Listed entries section start
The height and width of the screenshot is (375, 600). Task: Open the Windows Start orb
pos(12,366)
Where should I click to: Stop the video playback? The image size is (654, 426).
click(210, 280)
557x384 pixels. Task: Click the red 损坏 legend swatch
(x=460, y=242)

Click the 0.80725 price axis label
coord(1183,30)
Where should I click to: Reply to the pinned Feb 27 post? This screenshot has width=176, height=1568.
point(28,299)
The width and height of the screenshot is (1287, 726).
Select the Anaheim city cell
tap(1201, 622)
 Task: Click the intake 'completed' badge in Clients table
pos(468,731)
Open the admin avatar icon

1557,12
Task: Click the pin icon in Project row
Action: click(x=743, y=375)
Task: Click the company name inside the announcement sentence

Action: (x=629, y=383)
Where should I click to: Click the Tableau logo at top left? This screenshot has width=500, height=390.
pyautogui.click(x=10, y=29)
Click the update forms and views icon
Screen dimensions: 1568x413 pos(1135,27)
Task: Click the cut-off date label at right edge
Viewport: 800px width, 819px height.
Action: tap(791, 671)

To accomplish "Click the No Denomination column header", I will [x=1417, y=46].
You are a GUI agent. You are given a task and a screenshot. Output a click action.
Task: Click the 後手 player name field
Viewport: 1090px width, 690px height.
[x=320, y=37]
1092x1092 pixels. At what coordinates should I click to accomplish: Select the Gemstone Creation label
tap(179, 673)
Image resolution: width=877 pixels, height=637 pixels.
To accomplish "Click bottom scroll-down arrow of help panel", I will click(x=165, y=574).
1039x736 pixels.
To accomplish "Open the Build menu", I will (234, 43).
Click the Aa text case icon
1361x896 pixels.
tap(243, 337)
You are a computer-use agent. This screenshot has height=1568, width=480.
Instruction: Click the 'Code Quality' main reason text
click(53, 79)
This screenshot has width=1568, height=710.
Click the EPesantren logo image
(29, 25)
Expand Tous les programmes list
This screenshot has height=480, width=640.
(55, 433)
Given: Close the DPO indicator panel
Listed entries section end
**Exercise goal:**
Write all the entries out again exactly as they are.

**The completed task:**
The height and width of the screenshot is (375, 600). Task: Open the Windows Start orb
pos(12,366)
Where should I click to: Stop the video playback? The image size is (654, 426).
click(210, 280)
557x384 pixels. Task: Click the red 损坏 legend swatch
(x=460, y=242)

Click the 0.80725 price axis label
coord(1183,30)
Where should I click to: Reply to the pinned Feb 27 post? This screenshot has width=176, height=1568.
point(28,299)
The width and height of the screenshot is (1287, 726).
Select the Anaheim city cell
tap(1201, 622)
 Task: Click the intake 'completed' badge in Clients table
pos(468,731)
Open the admin avatar icon

1557,12
Task: Click the pin icon in Project row
Action: click(x=743, y=375)
Task: Click the company name inside the announcement sentence

Action: (x=629, y=383)
Where should I click to: Click the Tableau logo at top left? This screenshot has width=500, height=390.
pyautogui.click(x=10, y=29)
Click the update forms and views icon
Screen dimensions: 1568x413 pos(1135,27)
Task: Click the cut-off date label at right edge
Viewport: 800px width, 819px height.
Action: tap(791, 671)

To accomplish "Click the No Denomination column header", I will [x=1417, y=46].
You are a GUI agent. You are given a task and a screenshot. Output a click action.
Task: Click the 後手 player name field
Viewport: 1090px width, 690px height.
[x=320, y=37]
1092x1092 pixels. At what coordinates should I click to accomplish: Select the Gemstone Creation label
tap(179, 673)
Image resolution: width=877 pixels, height=637 pixels.
To accomplish "Click bottom scroll-down arrow of help panel", I will click(x=165, y=574).
1039x736 pixels.
To accomplish "Open the Build menu", I will (234, 43).
Click the Aa text case icon
1361x896 pixels.
tap(243, 337)
You are a computer-use agent. This screenshot has height=1568, width=480.
Instruction: Click the 'Code Quality' main reason text
click(53, 79)
This screenshot has width=1568, height=710.
Click the EPesantren logo image
(29, 25)
Expand Tous les programmes list
This screenshot has height=480, width=640.
(55, 433)
Given: Close the DPO indicator panel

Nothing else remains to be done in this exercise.